• [Task instructions]: Begin at the line containing "Click Search Contacts button" in the entries below and end at the line containing "Click the Reply"; transcribe that range exactly and nothing outside it.
BEGIN Source records
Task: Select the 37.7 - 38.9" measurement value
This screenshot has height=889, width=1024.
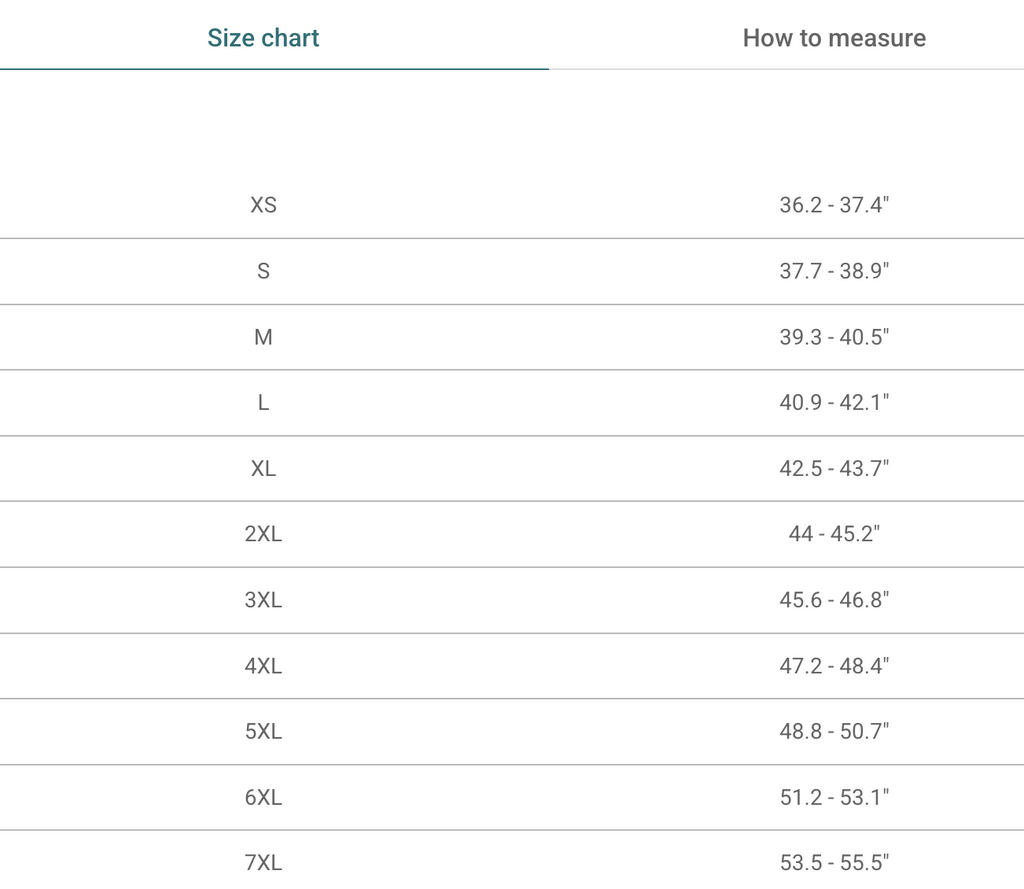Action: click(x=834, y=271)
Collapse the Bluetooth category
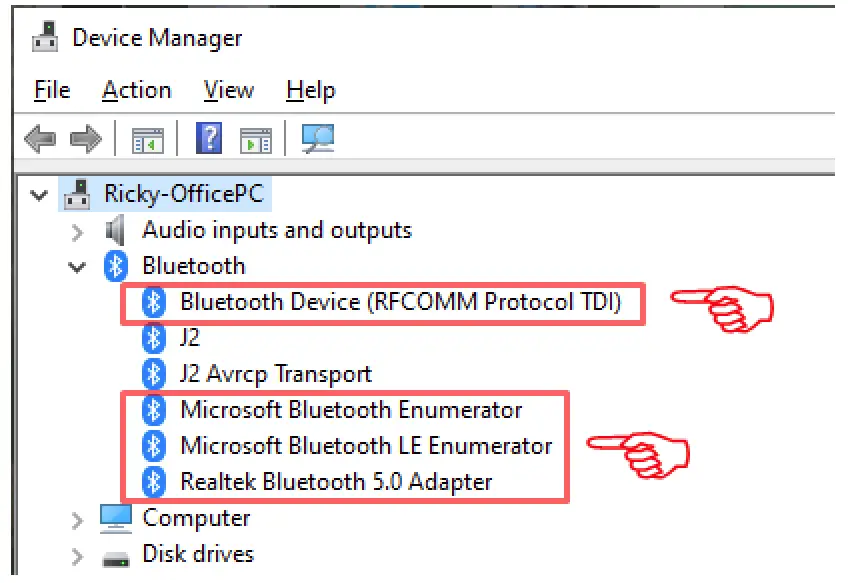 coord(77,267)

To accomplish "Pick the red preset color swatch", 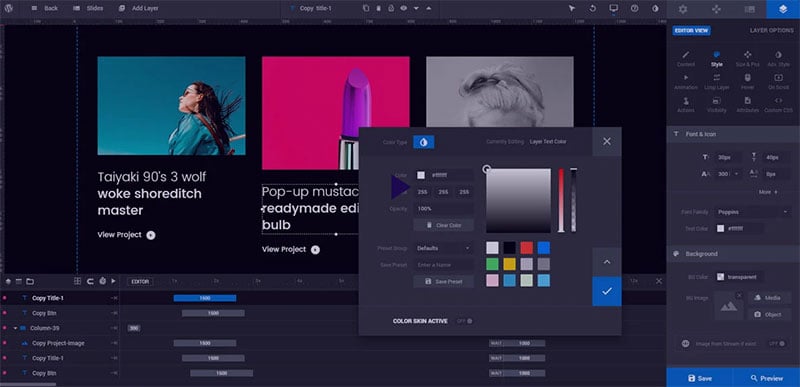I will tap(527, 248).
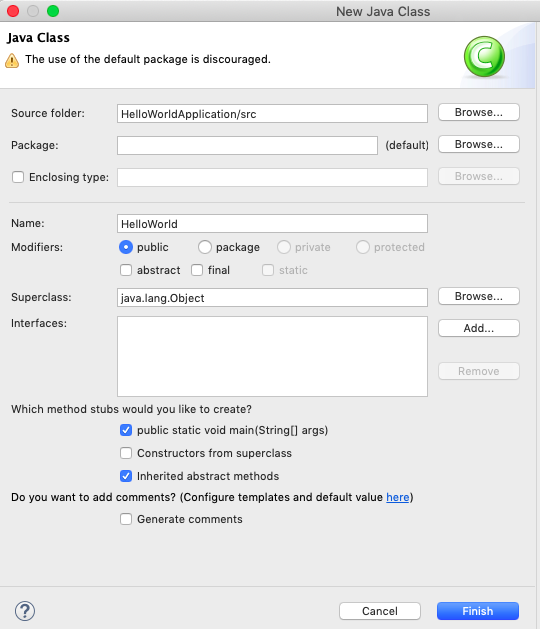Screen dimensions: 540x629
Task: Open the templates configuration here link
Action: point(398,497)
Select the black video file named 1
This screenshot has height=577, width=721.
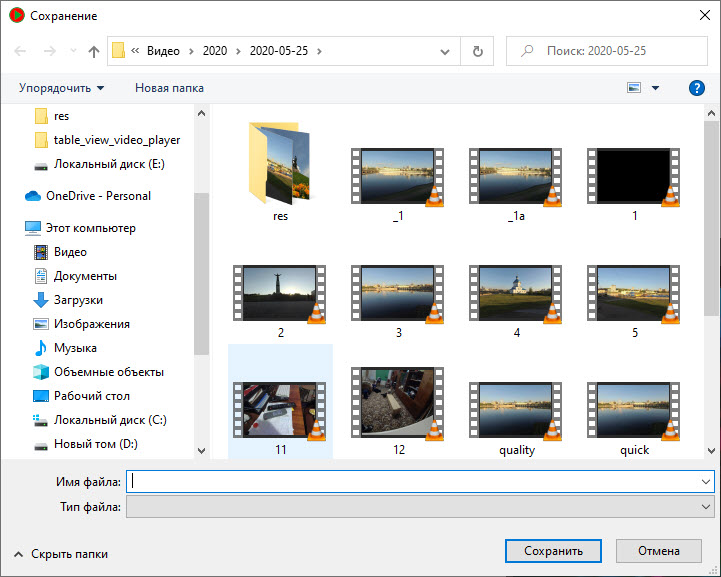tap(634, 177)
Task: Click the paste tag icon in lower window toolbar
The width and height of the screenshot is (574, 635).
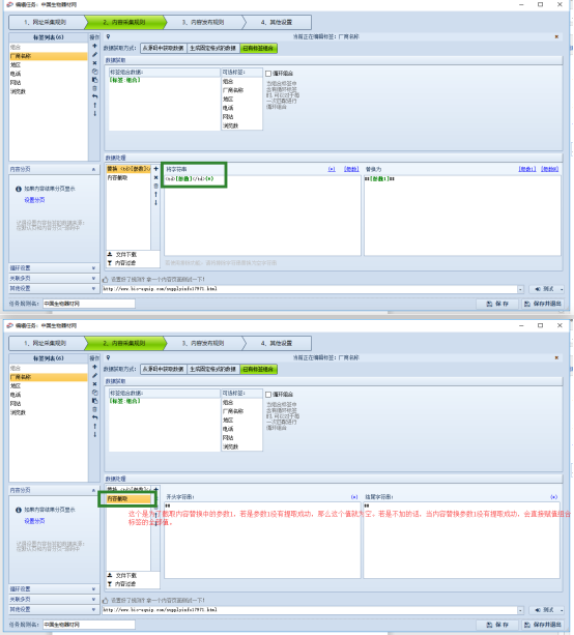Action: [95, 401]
END Source records
BEGIN Source records
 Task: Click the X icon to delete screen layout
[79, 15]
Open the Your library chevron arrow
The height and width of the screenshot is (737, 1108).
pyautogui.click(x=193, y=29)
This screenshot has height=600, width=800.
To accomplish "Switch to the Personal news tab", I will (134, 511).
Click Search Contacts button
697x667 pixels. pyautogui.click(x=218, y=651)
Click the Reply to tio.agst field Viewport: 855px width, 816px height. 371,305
END Source records
• [Answer box]:
Click Search Contacts button
697x667 pixels. pyautogui.click(x=218, y=651)
Click the Reply to tio.agst field Viewport: 855px width, 816px height. 371,305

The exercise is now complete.